Con cada creencia mejorada, el concepto individual de substancia adquiere, inevitablemente, significados más elevados. En Miscellaneous Writings (Escritos Misceláneos), Mrs. Eddy dice: “Las sensaciones placenteras de la creencia humana, de forma y color, tienen que espiritualizarse, hasta que obtengamos el sentido glorificado de substancia como en el nuevo cielo y la nueva tierra, la armonía de cuerpo y Mente”. Mis., pág. 86.
Es concebible que en el pensamiento de muchos amantes de la naturaleza, que piensan espiritualmente, vean la rosa, por ejemplo, cada vez más como un símbolo de la belleza divina. El pensamiento iluminado presenta las cosas en su justa perspectiva espiritual, de la que resulta satisfacción duradera.
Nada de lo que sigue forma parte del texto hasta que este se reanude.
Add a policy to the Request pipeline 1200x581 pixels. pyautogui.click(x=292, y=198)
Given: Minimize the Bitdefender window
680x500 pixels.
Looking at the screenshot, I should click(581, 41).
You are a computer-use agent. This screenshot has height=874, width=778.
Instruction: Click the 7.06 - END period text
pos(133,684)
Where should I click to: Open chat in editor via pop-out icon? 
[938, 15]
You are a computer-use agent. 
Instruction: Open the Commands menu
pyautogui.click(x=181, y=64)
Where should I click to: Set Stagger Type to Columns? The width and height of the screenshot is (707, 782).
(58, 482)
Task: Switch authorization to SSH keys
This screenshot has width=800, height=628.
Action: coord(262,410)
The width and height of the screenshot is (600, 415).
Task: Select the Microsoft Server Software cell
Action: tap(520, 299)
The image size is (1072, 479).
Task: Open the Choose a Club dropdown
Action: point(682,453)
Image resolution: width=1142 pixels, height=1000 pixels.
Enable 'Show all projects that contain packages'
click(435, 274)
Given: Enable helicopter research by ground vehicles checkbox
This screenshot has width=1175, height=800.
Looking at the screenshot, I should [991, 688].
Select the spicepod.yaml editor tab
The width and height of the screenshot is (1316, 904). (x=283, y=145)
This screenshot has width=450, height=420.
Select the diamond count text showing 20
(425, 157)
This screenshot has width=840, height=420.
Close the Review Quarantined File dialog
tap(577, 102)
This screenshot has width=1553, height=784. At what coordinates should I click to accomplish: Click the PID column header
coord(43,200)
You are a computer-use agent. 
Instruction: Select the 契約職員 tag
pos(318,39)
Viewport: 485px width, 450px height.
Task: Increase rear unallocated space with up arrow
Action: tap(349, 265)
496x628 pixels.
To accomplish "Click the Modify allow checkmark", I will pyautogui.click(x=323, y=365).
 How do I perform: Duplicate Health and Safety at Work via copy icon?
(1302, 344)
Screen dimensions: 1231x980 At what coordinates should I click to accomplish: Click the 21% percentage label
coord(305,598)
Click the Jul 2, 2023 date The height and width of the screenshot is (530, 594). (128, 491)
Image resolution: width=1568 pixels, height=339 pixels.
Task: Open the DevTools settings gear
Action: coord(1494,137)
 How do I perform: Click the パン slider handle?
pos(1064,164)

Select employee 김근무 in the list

La Vida, Dios, es Espíritu, la única substancia verdadera, y la Vida y su imagen son eternas. Aceptemos nuestra existencia espiritual como un hecho establecido, no influido por teorías contrarias establecidas por la costumbre. Una vez aceptado este hecho, usémoslo como una premisa para construir sobre su base nuestra espiritualidad, nuestro sentido de bien substancial, no meramente para mejorar nuestro bienestar temporal, sino en ejercicio de la prerrogativa a la cual realmente jamás hemos renunciado como hijos y herederos de Dios.